Yvette Marie, please kick things off for us by telling us about yourself and your journey so far.
I was raised in a newspaper family. My Grandfather- John Gabor- had a love for photography that knew no bounds. He instilled this passion and obsession in me. He would literally spend hours in the basement editing and printing a massive family archive he photographed himself. The thick, bitter, stinging smell of fixer will never be erased from my mind. He also showed me how to use a camera: f-stops, apertures, shutter shake, the whole gamut. We would go to downtown Chicago to shoot. I was pretty young to be doing this. I remember an almost vacant downtown littered with shoe shine shops. The funny thing was that at first, I told him I hated ‘taking pictures’. Honesty, I was rebelling and lying. As a deeply shy kid, I loved the way I could express myself thru a metal box. Plus, I loved the sound the camera made when the metal shutter clicked heavily with each press of the button. My Grandfather also was a lithographer for the Chicago Tribune. He worked on the 4th floor of the paper. Sometimes life runs full circle, I ended up on the same floor when I worked as a freelancer for the Chicago Tribune as well.
Can you give our readers some background on your art?
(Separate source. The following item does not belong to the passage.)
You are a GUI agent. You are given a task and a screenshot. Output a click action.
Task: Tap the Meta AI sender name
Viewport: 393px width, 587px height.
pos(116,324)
My Uncle used to say, ‘Yvette, you don’t take photographs, you make them. That’s the difference with your photography. It’s art’. I agree. I make photographs. They are art. I take my own personal reality and I shape it with strict composition and often times an almost nuclear-powered flash. The result is that I isolate aspects of my own individual experience that I, for the most part, don’t quite understand or can’t express thru words alone. This is done primarily subconsciously. I never really know what I’m seeing until I look at my negatives on a light table thru a magnifying loop. That’s why, for my art, I do not shoot digital. I like the concept of never knowing exactly what you are creating from life at any given moment. There is no constant chimping or hovering over the back of your digital camera viewing an instantaneous image. Therefore, my photography is primarily thru trust and feeling. There have been many times where I couldn’t see a single detail of what I was photographing. The experience was like walking thru a blackened forest at night. For example, at the Beatlefest Convention, I photographed a Beatles costume contest. The scene in front of me was invisible due to lack of auditorium lights. I was essentially blind. Yet, I could almost taste that there was something happening. I trusted my instinct and pressed the shutter. The result was one frame, one distinct photograph, one singular image of my life done without even seeing what was in front of me. I live for this kind of photography. For me, with photographing being likened to a war zone of firing, shooting, and capturing, I think of the camera almost as a visual cannon. It enables me to win the so-called war of life.
What I want people to take away from my artwork is I to see something universal in American Culture. I am trying to slyly force the observer to perceive themselves in each and every frame. For the most part, people think of my work as ‘funny’, that the people I photograph are ‘different’, that the event is ‘unique’. They are not. The people represented in my artwork are not the ‘other’, they are us. For example, with my Conventioneer Series, I photographed everything from polka conventions to taxidermy conventions to biker conventions. Yet, if you really look at my images, the people involved in the photographs mirror each other as well as American Society. Whether a convention goer dresses in a flared polka skirt, or in a cheetah outfit, or even a business suit, they are all in some kind of costume. We are all in some kind of costume. In the United States we are all Conventioneers. We all want to be unique yet we all want to fit in.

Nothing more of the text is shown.